**EXERCISE OBJECTIVE:**
Although the entries contain pictures, repeat only their words, exactly as written.

[STORED DATA]

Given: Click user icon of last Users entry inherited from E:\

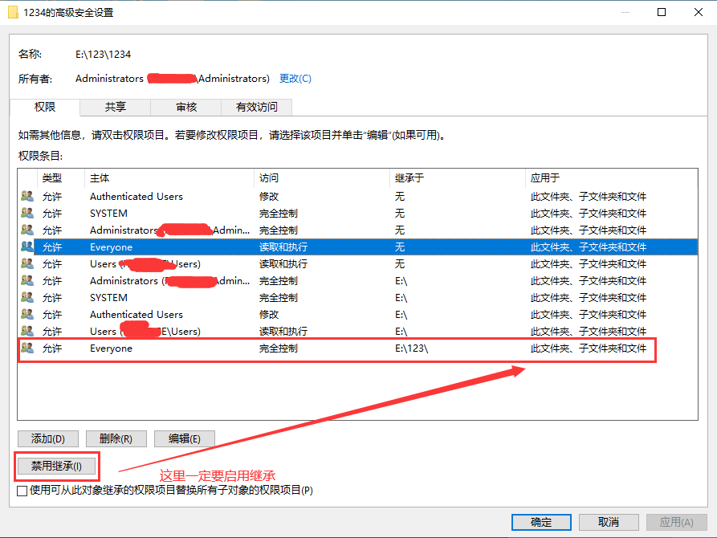Looking at the screenshot, I should (x=27, y=332).
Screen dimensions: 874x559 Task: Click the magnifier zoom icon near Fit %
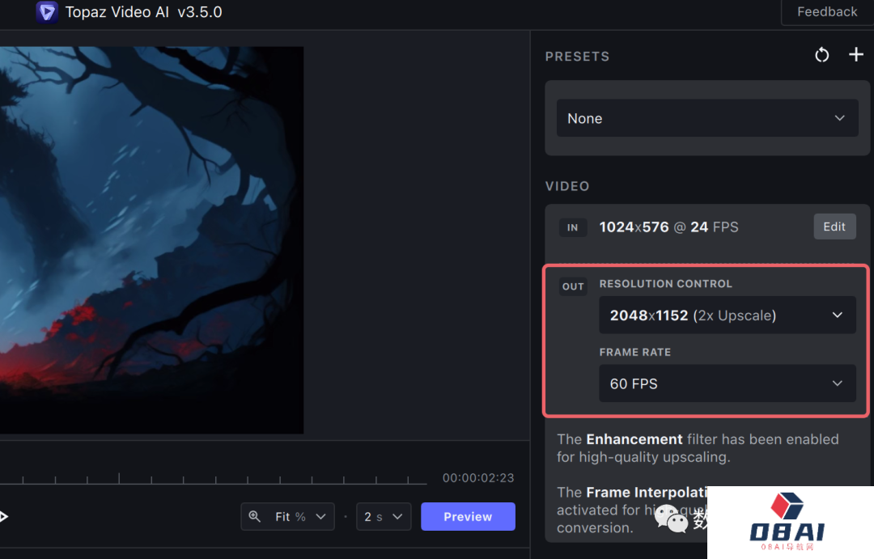[255, 516]
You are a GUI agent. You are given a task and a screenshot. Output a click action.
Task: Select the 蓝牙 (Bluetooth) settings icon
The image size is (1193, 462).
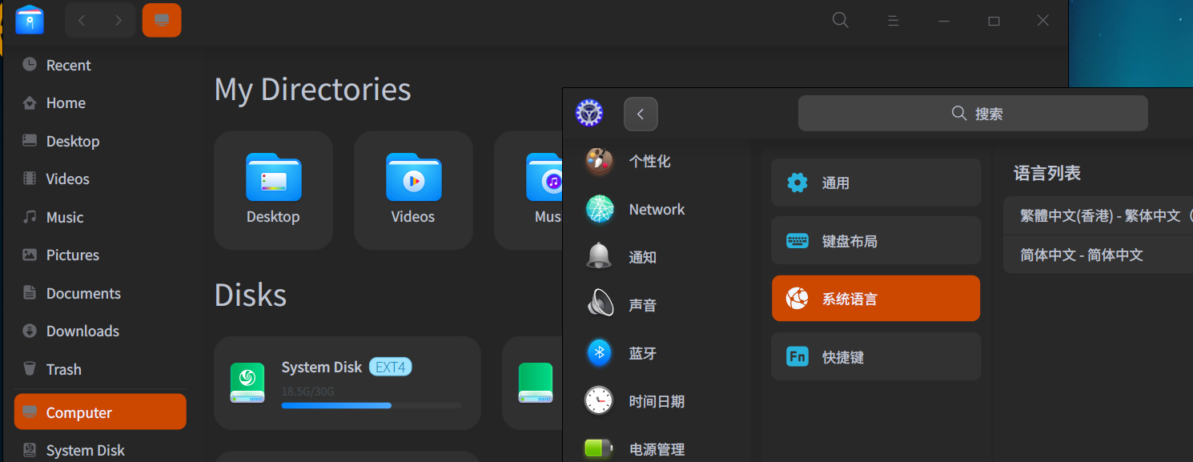pos(600,353)
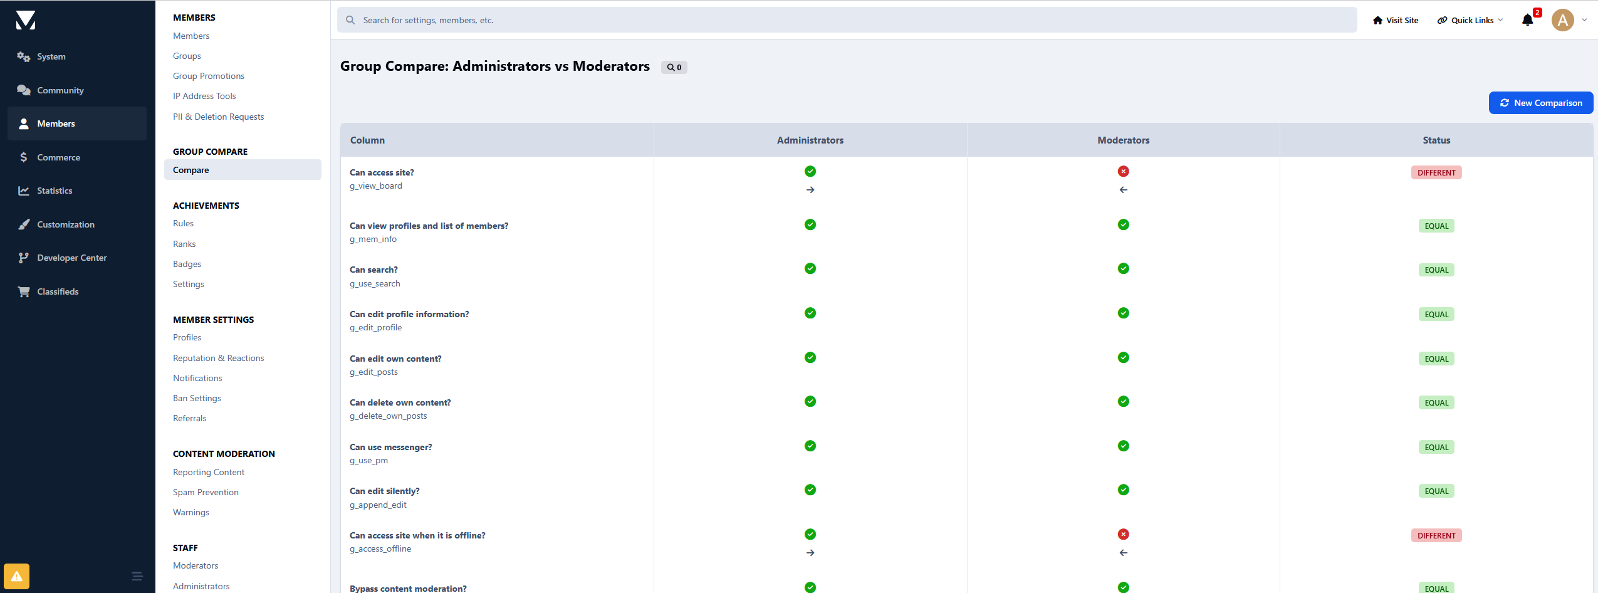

[/STORED DATA]

**RESPONSE:**
Given: Click user icon of last Users entry inherited from E:\

Looking at the screenshot, I should (x=27, y=332).
Screen dimensions: 874x559 Task: Click the magnifier zoom icon near Fit %
[255, 516]
You are a GUI agent. You are given a task and a screenshot. Output a click action.
Task: Select the 蓝牙 (Bluetooth) settings icon
The image size is (1193, 462).
pos(600,353)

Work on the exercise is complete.